16. Cap IRA, Roth IRA and Keogh plan contributions at 15% of wages earned from employers without a retirement plan of any kind plus 15% of self-employment income.

17. End the retirement savings contributions credit.

Simplify selected business expense deductions.

18. Disallow a deduction for any business meals for employers or clients, and for business entertainment for employers or clients. But, do not include these meals and entertainment in the income of the person receiving them.

Food and entertainment are personal benefits to whoever receive them that in a transaction cost free world would be taxed as compensation income to the person who benefits. Disallowing a deduction for these expenses instead imposes a tax in lieu of a tax on the person who benefits on the person who pays for them, a rough justice solution that results in similar levels of taxation. This expense item invariably eats up a disproportionate share of IRS audit resources and compliance costs for taxpayers.

19. Allow self-employed individuals who have no other office, own or rent a home, and have a permanent designated office in their home, a standard deduction of $5,000 or the amount of their business profit, for the year, whichever is less, for a home office.

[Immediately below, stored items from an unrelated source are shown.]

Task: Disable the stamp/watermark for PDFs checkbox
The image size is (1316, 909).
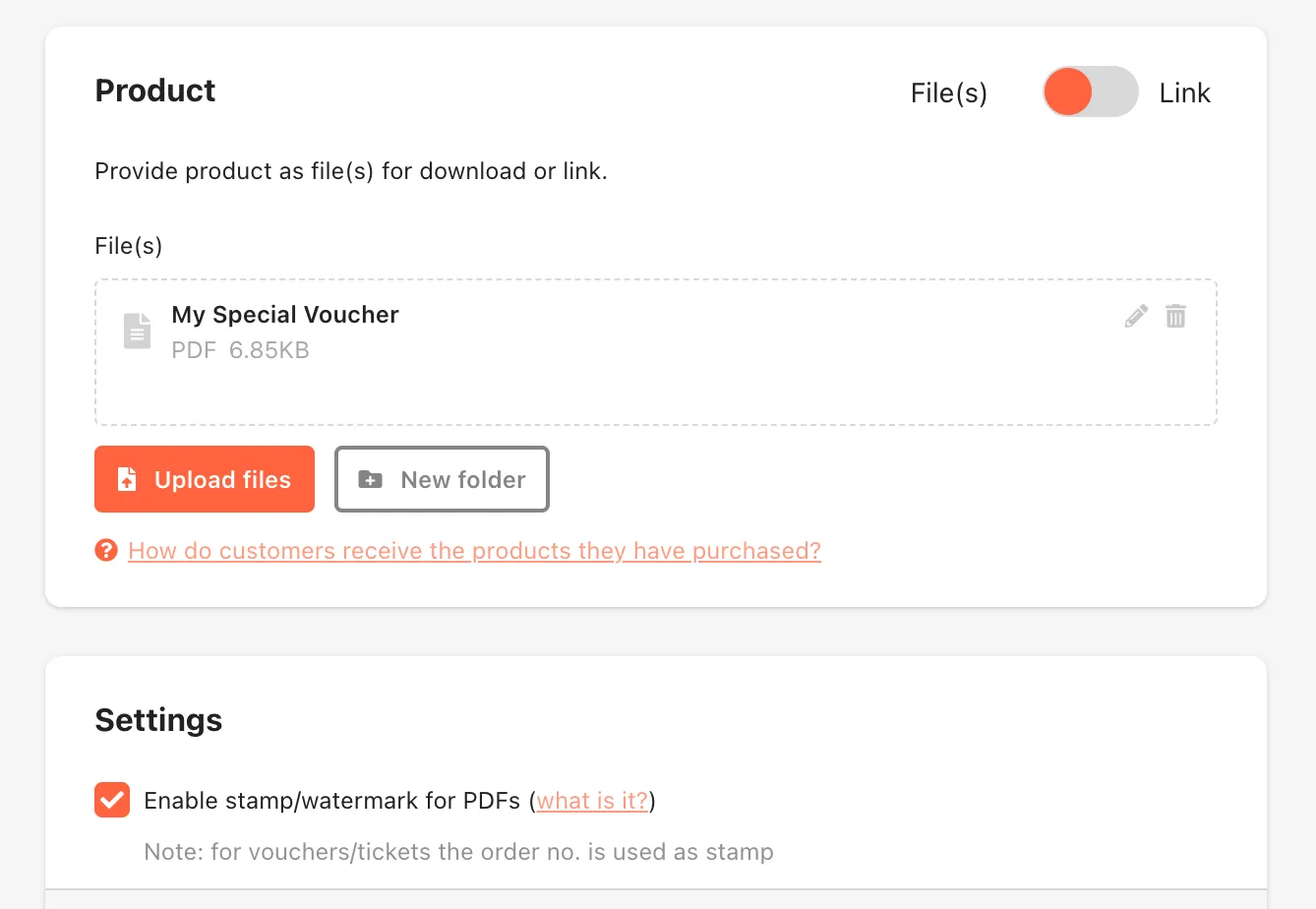Action: [112, 800]
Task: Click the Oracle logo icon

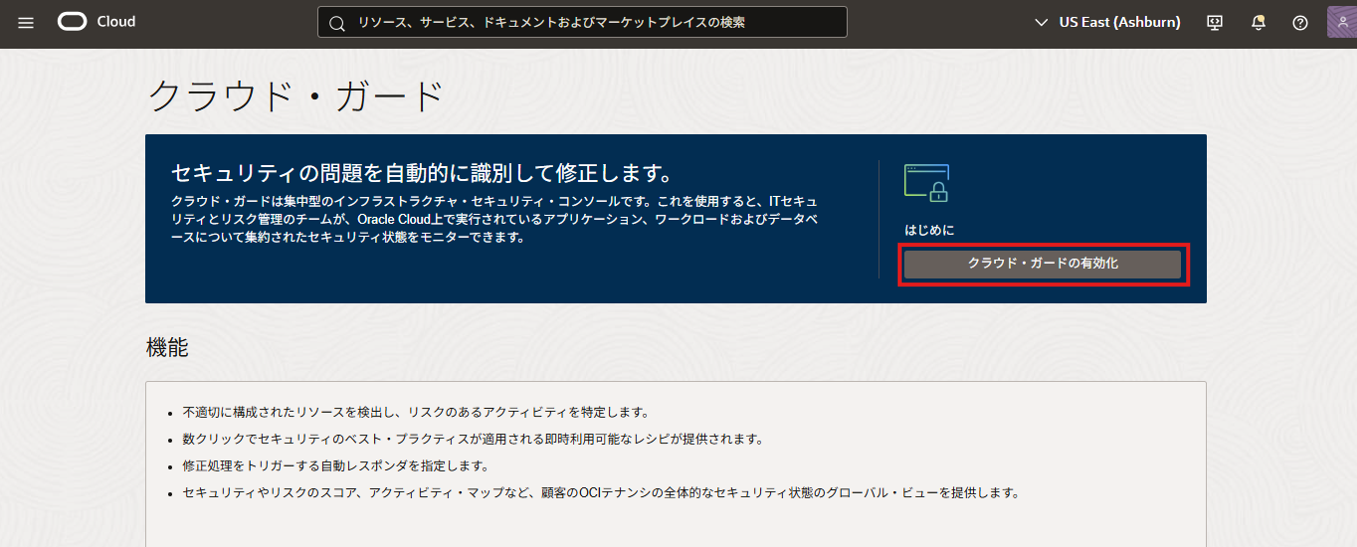Action: pos(72,22)
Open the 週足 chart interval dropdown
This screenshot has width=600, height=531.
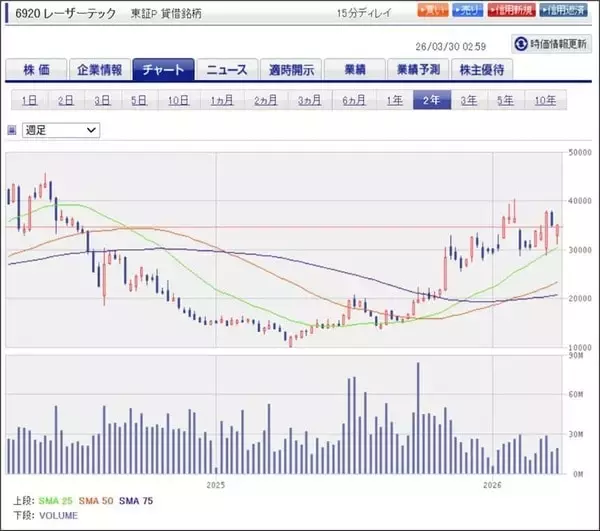(x=61, y=130)
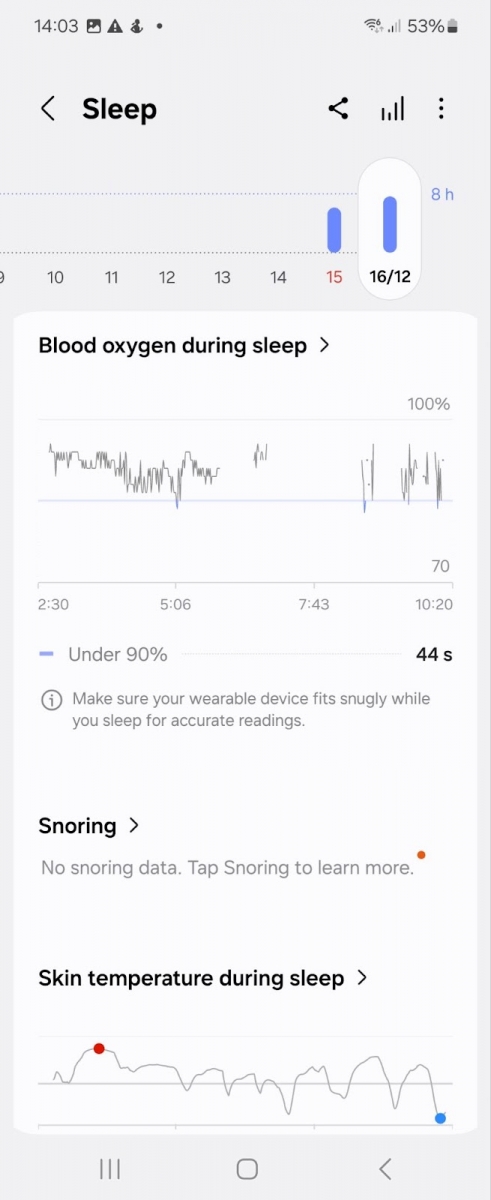Image resolution: width=491 pixels, height=1200 pixels.
Task: Select the sleep bar for day 15
Action: [334, 230]
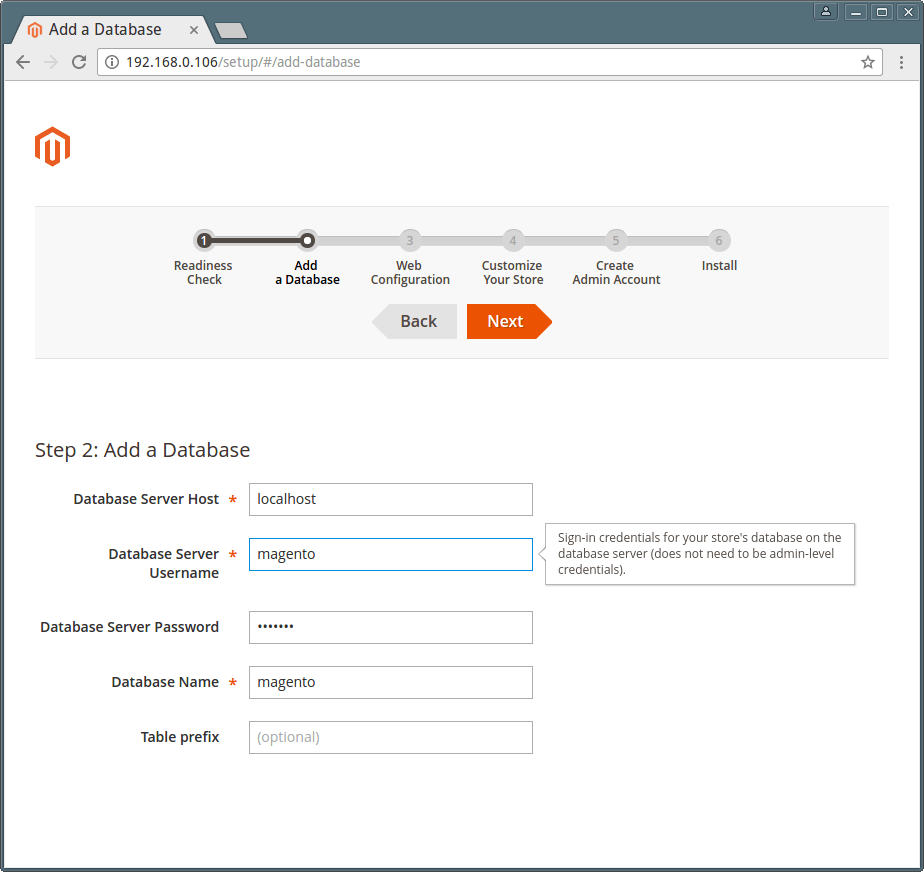
Task: Close the Add a Database tab
Action: point(193,29)
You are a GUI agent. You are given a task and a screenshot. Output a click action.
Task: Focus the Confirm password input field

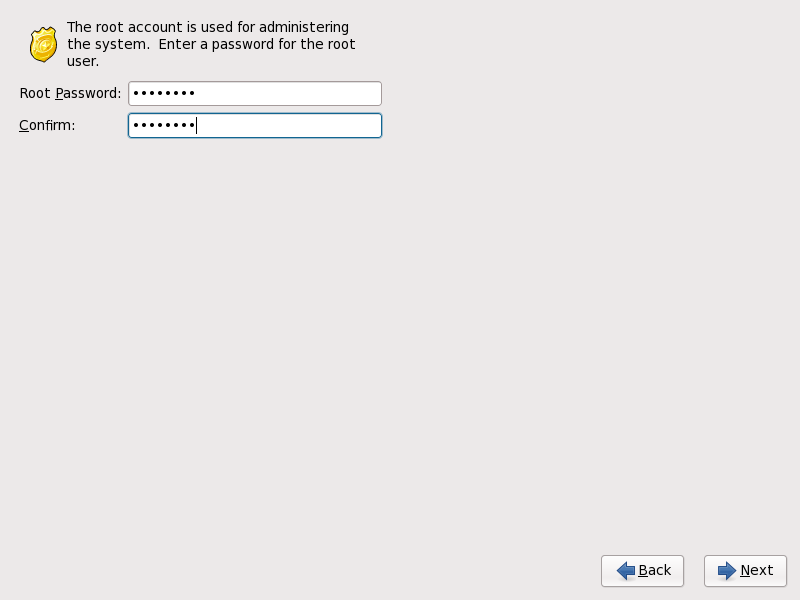click(x=255, y=126)
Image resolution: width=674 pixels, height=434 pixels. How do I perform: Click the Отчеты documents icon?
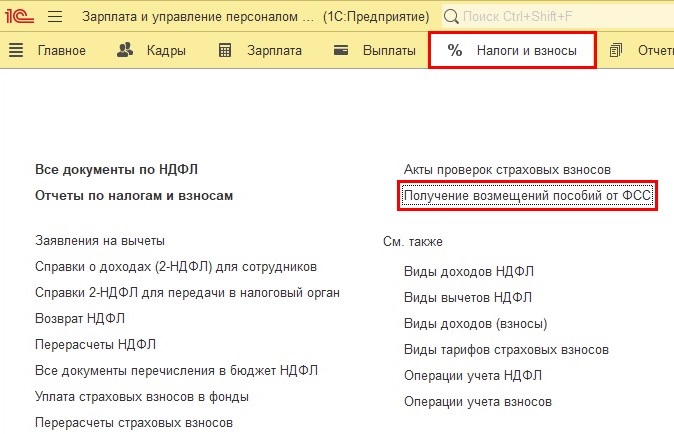[x=615, y=50]
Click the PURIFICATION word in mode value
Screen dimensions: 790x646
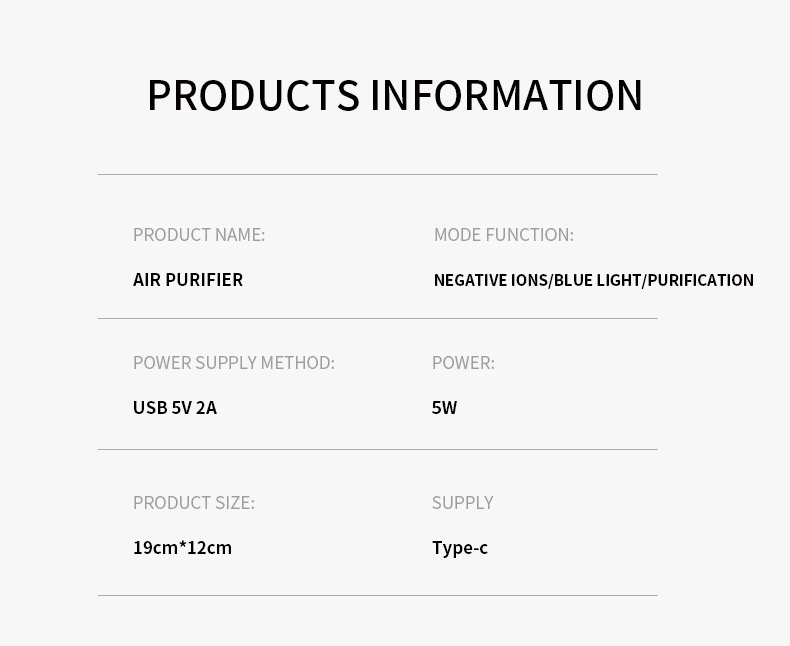[x=700, y=281]
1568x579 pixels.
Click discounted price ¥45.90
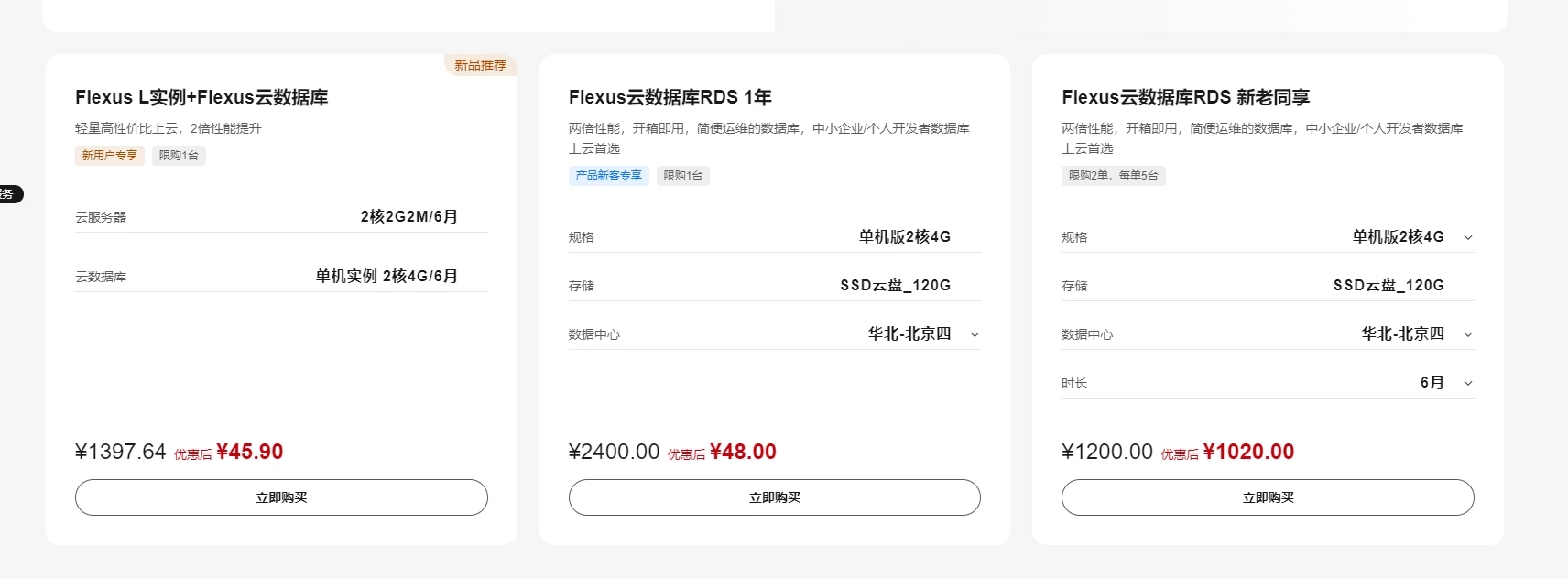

Someone who takes a home office deduction may not deduct expenses for rent, mortgage interest, utilities, or a landline phone that is not dedicated exclusive to the business. Home office expenses can be itemized in lieu of the home office deduction under existing rules.

20. Make simplified business use of a cell phone tax deduction rules permanent.

21. Replace the child and dependent care expense credit with an above the line deduction covering a comparable amount of such expenses.

22. Consolidate the educator expense deduction, the deduction for business expenses of reservists, performing artis and fee based government officials, the moving expense deduction, the student loan interest deduction, and the itemized deduction for employee business expenses into a single above the line deduction for employee business expenses in excess of $200 per year on a return for a single person or married filing separately return, and in excess of $400 per year on a return for a married couple filing jointly. Allow expenses required to maintain a license as a lawyer, doctor, engineer or other profession on this line for employed individuals and as a business expense for self-employed individuals.

23. End the deduction for tuition and fees, instead using education tax credits as the way to provide tax incentives for tuition and fee payments.

24. End the domestic production activities deduction (Section 199).

Equity Based Compensation

25. Compensation in the form of an ownership interests in a company in exchange for services, including carried interests in private equity funds, should have a zero basis and be taxed only when sold, without regard to its marketability, and then treated as ordinary earned income subject to self-employment taxation when sold. In publicly held companies, individuals owning stock received in exchange for services may elect to make a deemed sale of the stock and repurchase of the shares for the cash earned at any time.

26. Compensation in the form of stock options in a company in exchange for services should be not be taxed when the option is exercised. At that point the stock should be treated as compensation in the form of an ownership interest in the company in exchange for services, except that it would have a basis equal to the exercise price of the option, rather than zero. Incentive stock option rules under current law and the AMT would be repealed for options issued after the effective date.

27. End the penalty tax on straight compensation in excess of $1,000,000 per year.

Adjust The Self-Employment Income Tax Base

28. Include tips earned in self-employment income rather than in wage and salary income. Thus, employers would not be required to withhold taxes for, or account for tips, other than to issue 1099s to employees for tips paid to the employer and then paid in turn to employees, rather than paid directly to employees.

29. Include K-1 income from all S corporations and partnerships in which the taxpayer is active in the business as self-employment income (except to the extent that it is unearned income).

30. Include royalties from creative works that one has authored in self-employment income.